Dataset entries

============================================================

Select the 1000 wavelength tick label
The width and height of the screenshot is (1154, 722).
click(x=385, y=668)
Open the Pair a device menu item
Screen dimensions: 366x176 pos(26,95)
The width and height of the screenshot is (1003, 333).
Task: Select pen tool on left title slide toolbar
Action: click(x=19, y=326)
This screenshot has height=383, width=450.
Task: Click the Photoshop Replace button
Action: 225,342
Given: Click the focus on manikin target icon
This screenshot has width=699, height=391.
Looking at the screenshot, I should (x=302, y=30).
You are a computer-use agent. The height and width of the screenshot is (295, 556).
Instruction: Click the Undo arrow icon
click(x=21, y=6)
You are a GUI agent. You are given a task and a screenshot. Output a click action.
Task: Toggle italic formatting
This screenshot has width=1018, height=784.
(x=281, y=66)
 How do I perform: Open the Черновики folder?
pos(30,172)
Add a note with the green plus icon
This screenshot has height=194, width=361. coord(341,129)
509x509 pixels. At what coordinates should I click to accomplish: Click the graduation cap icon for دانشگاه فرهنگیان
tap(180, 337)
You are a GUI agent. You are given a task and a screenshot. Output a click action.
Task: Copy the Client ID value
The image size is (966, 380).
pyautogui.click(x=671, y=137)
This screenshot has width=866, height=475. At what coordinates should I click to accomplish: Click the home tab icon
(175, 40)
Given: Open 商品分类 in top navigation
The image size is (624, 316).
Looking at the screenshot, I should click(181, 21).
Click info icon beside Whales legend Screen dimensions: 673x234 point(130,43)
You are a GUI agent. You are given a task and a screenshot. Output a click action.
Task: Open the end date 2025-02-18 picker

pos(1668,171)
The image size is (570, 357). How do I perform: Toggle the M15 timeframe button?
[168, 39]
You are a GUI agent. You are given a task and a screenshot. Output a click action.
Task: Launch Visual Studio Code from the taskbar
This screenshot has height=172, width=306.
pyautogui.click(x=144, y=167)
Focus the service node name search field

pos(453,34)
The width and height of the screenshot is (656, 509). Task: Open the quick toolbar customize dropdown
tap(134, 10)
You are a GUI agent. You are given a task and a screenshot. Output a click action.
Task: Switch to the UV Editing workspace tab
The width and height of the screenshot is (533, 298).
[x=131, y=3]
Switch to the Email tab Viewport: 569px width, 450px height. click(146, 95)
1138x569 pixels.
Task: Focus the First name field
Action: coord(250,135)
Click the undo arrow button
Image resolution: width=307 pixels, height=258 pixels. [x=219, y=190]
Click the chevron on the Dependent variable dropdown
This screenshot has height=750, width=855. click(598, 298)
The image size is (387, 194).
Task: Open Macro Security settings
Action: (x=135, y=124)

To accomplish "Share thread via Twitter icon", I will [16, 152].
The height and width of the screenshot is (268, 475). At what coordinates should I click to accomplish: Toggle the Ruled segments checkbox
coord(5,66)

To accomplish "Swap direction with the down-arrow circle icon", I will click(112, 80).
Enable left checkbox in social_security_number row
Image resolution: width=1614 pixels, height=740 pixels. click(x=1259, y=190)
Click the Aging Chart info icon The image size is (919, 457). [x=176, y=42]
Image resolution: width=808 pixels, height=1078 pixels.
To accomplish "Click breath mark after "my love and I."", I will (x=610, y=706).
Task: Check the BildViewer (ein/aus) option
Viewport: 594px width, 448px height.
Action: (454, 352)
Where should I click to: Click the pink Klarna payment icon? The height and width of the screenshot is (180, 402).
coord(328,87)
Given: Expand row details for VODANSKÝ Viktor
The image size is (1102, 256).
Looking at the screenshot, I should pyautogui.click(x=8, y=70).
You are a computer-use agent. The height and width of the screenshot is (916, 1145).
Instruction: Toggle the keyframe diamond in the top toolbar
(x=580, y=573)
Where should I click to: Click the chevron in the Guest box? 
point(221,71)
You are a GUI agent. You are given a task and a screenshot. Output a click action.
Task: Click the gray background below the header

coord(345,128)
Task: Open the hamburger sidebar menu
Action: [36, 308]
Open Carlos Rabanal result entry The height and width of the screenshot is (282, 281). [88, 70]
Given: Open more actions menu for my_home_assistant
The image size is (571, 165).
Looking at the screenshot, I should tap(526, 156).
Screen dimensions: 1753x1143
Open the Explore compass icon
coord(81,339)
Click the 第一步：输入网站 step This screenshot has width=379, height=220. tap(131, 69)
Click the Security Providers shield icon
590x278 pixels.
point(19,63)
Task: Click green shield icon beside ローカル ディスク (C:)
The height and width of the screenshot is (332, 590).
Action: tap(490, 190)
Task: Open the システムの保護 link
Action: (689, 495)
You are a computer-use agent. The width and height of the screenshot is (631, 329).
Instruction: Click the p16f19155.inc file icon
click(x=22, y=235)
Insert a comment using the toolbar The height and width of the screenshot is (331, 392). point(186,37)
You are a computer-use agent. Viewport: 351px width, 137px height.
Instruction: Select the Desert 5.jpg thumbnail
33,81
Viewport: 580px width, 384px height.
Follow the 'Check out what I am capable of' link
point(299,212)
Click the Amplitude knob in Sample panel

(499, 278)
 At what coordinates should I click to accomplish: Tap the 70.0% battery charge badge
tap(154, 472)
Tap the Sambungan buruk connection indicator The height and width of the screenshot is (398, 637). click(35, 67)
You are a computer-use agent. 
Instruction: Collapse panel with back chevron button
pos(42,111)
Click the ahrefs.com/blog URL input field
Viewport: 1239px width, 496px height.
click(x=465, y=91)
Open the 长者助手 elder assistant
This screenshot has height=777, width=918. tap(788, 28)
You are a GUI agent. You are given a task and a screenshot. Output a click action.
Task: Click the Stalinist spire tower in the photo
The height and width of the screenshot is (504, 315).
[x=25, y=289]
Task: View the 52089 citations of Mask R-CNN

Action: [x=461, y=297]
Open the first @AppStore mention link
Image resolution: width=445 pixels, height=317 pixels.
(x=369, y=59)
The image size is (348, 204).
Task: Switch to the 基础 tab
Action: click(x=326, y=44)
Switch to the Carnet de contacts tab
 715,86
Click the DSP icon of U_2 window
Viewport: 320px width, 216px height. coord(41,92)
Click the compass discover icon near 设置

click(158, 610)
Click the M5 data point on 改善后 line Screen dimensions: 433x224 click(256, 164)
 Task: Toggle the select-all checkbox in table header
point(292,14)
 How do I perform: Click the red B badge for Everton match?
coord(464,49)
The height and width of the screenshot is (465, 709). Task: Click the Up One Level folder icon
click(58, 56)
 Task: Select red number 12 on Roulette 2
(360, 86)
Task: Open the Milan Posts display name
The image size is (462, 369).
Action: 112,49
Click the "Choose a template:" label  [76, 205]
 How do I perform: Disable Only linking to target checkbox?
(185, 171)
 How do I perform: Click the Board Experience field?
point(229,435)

============================================================

=== Work required ===
Copy from the entries only those lines that hold the word "info".

=== Written response ===
Click info icon beside Whales legend Screen dimensions: 673x234 point(130,43)
Click the Aging Chart info icon The image size is (919, 457). [x=176, y=42]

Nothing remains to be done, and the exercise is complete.